What did our Ice Age ancestors eat? Once a question primarily entertained by archaeologists and paleontologists, this query forms the basis of dining choices a greater swath of the population is making every day to try to stick with the “Paleo Diet.” For these dietary devotees, this means more meat and treating cereal grains as if they don’t exist, befitting the stereotypical image of prehistoric people as carnivorous nomads.
The trouble is that our ancient ancestors had an incredibly flexible diet that ranged from sweet potatoes to mastodons. Here’s a short list of actual items that people have been eating for thousands of years, including items that would be anathema to today’s paleo dieters.
1. Mammoth and Mastodon
While they didn’t barbeque Flintstones-style racks of giant ribs, prehistoric people really did eat mammoths and mastodons. We know this because they left their table scraps in the fossil record. In North America in particular, paleontologists and archaeologists occasionally find bones of the Ice Age behemoths bearing butchery marks from ancient people who carved up the massive carcasses into more manageable chunks. Unfortunately, no one has yet discovered an ancient tome titled How to Serve Mammoth.

- - -

▶ **WHAT TO DO**
Quote the passage on Ice Age diets from "What did our" to "as carnivorous nomads.", word for word.

Records from a data source
- - -

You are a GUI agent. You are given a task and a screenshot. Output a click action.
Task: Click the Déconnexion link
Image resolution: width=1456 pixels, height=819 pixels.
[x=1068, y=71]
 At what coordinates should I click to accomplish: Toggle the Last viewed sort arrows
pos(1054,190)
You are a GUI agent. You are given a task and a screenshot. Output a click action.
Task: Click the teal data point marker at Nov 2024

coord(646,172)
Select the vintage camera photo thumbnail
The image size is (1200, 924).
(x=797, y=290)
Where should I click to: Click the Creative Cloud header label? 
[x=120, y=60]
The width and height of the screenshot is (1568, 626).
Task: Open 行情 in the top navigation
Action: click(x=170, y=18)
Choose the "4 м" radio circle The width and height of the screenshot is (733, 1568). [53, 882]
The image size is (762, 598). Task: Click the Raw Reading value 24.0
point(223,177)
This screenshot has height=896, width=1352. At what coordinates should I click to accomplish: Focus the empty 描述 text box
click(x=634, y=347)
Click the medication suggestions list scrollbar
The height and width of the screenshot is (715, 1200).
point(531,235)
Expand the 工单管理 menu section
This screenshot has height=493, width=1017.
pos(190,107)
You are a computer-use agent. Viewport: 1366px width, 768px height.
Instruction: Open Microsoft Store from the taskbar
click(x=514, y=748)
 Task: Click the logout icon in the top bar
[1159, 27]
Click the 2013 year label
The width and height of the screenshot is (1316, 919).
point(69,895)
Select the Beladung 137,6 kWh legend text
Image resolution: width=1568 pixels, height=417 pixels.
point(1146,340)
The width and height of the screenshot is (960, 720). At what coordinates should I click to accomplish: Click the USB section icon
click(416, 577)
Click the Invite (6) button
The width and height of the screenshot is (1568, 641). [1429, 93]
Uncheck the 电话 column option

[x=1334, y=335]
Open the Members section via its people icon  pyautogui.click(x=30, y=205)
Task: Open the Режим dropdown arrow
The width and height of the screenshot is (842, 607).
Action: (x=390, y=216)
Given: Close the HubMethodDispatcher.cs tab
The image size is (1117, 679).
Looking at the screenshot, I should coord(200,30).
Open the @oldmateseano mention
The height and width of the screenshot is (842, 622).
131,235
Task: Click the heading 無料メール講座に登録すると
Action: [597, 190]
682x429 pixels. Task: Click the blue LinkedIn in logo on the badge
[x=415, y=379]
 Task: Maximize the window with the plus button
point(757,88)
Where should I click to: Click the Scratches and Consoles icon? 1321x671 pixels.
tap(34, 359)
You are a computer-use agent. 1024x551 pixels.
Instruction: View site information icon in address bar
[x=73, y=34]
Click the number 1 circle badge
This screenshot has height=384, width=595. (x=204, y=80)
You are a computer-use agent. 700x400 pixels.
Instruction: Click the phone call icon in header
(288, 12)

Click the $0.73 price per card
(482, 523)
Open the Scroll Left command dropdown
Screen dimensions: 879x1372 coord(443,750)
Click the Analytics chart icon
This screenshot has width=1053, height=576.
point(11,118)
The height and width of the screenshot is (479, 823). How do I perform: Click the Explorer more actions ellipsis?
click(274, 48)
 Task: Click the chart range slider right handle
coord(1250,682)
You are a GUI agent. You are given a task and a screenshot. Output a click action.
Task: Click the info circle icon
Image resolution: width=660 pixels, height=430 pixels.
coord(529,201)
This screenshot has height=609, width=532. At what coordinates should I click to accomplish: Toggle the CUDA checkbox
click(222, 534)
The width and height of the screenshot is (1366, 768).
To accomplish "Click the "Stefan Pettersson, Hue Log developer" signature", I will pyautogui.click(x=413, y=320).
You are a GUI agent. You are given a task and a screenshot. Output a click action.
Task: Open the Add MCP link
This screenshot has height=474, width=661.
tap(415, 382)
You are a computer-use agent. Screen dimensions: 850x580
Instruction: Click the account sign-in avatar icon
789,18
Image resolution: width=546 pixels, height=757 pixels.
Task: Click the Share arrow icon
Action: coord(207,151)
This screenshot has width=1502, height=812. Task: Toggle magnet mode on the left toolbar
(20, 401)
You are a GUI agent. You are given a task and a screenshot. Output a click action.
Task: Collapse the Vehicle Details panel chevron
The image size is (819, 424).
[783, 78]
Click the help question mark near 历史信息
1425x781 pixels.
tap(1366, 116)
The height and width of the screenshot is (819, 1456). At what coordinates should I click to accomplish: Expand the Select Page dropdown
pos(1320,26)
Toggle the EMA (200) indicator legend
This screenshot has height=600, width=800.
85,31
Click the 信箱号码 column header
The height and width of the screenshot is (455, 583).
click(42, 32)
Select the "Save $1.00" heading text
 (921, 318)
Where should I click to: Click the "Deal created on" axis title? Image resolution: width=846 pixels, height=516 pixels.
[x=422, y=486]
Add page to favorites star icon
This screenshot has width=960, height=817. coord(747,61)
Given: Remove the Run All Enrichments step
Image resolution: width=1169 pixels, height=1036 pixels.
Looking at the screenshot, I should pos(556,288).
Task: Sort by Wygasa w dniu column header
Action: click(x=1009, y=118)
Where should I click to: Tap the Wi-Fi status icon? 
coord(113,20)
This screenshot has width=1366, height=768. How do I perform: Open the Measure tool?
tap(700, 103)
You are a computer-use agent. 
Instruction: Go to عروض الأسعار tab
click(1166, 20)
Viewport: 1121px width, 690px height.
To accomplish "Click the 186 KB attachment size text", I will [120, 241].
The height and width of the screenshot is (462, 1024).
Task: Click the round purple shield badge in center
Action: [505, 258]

- - -

▶ **RESULT FOR THIS EXERCISE**
What did our Ice Age ancestors eat? Once a question primarily entertained by archaeologists and paleontologists, this query forms the basis of dining choices a greater swath of the population is making every day to try to stick with the “Paleo Diet.” For these dietary devotees, this means more meat and treating cereal grains as if they don’t exist, befitting the stereotypical image of prehistoric people as carnivorous nomads.